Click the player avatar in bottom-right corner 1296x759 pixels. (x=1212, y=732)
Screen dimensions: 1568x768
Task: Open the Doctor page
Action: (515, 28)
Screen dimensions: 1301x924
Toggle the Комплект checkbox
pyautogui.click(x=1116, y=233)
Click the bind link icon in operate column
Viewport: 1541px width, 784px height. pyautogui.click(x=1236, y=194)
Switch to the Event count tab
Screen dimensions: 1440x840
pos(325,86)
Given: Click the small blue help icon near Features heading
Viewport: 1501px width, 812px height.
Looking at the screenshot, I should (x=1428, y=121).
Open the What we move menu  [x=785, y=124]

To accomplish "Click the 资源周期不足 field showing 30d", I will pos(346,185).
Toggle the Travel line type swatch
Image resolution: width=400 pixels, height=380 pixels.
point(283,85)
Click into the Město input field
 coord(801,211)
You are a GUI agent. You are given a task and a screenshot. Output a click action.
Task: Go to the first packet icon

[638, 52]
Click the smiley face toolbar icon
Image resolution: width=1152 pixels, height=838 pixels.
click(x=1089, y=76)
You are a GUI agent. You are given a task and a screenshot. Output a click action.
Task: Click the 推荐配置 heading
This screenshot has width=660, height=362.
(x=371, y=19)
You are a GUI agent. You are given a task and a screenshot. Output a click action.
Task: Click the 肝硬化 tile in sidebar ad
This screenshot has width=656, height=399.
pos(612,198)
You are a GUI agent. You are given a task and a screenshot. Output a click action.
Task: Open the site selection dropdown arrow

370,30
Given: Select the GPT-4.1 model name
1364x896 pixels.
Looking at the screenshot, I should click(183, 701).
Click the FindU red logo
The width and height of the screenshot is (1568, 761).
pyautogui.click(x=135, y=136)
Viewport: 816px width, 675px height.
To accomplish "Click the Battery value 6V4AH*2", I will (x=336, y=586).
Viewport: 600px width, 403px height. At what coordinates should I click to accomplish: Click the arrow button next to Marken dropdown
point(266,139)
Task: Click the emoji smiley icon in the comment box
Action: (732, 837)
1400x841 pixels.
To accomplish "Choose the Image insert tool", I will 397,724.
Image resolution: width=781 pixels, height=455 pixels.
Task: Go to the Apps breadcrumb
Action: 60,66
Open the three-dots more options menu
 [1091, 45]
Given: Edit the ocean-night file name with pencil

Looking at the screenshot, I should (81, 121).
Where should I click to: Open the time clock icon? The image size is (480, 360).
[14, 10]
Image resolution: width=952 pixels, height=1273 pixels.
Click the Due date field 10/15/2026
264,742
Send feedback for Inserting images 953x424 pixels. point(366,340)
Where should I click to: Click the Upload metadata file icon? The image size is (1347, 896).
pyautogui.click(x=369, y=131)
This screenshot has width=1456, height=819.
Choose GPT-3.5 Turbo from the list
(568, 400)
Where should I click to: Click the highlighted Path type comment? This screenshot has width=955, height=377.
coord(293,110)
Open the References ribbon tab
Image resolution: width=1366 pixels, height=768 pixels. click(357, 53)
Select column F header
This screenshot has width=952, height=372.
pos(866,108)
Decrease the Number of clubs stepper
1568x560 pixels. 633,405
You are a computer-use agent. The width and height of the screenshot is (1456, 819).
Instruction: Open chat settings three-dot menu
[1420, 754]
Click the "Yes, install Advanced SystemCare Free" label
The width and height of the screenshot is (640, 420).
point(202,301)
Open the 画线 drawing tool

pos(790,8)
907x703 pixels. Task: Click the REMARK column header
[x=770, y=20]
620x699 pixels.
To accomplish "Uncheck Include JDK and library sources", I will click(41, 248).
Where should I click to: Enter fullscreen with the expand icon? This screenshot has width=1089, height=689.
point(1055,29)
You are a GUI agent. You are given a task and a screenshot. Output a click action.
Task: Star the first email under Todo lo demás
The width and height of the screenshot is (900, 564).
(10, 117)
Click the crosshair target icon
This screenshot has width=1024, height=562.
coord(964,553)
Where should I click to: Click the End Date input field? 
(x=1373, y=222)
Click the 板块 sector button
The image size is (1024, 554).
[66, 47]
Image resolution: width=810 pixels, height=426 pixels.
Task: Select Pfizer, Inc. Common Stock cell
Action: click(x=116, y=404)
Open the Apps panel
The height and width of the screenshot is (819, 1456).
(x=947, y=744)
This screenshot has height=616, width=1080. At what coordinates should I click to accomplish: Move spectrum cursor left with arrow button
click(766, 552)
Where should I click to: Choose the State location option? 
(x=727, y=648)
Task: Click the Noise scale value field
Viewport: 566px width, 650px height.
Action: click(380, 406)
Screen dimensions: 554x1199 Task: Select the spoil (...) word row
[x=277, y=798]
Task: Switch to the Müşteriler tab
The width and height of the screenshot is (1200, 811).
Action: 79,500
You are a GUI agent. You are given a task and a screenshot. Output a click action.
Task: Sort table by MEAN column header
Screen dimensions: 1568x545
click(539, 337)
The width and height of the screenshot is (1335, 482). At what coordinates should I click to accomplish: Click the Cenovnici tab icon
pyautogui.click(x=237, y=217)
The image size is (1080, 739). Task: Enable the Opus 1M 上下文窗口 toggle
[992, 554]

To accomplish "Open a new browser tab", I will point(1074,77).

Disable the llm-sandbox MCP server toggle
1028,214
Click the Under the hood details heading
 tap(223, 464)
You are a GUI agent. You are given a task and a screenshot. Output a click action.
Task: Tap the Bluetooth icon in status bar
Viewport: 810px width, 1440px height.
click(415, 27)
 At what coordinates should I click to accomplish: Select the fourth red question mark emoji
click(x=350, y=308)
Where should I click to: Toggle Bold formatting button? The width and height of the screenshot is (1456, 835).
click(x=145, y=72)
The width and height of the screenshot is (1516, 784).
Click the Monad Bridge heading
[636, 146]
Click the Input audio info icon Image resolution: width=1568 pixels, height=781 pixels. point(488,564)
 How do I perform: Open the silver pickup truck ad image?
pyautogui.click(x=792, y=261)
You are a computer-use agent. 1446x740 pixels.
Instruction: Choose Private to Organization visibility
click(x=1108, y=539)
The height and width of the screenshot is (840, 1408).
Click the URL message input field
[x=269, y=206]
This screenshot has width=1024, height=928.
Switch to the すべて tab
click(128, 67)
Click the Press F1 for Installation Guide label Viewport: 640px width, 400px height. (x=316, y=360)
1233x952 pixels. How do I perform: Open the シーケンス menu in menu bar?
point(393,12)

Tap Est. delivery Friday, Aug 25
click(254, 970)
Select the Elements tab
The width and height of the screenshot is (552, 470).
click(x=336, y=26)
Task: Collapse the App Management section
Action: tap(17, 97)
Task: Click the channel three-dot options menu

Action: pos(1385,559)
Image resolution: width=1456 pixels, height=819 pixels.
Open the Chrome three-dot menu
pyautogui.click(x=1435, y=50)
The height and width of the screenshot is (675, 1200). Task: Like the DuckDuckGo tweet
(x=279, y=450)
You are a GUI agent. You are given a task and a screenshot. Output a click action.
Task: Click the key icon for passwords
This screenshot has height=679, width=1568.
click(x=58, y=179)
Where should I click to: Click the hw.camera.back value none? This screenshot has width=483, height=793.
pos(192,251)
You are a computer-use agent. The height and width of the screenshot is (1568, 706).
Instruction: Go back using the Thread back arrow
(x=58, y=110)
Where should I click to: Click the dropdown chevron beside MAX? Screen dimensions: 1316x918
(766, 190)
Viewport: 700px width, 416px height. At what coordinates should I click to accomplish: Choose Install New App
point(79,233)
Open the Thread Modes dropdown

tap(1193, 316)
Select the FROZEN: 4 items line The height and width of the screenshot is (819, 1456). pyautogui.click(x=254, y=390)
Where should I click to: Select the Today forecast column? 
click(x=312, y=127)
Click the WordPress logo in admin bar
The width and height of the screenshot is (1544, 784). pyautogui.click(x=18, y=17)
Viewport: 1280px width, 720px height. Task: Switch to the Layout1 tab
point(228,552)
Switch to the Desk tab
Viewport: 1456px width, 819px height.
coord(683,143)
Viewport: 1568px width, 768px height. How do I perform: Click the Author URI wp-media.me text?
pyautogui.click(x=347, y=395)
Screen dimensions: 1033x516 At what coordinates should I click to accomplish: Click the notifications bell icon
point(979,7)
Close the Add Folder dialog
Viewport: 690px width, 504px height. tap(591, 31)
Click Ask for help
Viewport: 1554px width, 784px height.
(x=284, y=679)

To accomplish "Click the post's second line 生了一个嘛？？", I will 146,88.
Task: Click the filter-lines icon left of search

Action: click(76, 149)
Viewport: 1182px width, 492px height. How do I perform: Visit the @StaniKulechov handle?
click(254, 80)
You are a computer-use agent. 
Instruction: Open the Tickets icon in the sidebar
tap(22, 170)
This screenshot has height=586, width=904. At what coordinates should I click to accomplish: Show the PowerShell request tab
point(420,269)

- - -

- **Request**
Place every line of the data above, from the line containing "Task: Click the filter-lines" down to the line containing "tap(22, 170)", into a JSON list of strings, one string per line, leaving out blank lines.

- **Exercise response**
[
  "Task: Click the filter-lines icon left of search",
  "Action: click(76, 149)",
  "Viewport: 1182px width, 492px height. How do I perform: Visit the @StaniKulechov handle?",
  "click(254, 80)",
  "You are a computer-use agent. ",
  "Instruction: Open the Tickets icon in the sidebar",
  "tap(22, 170)"
]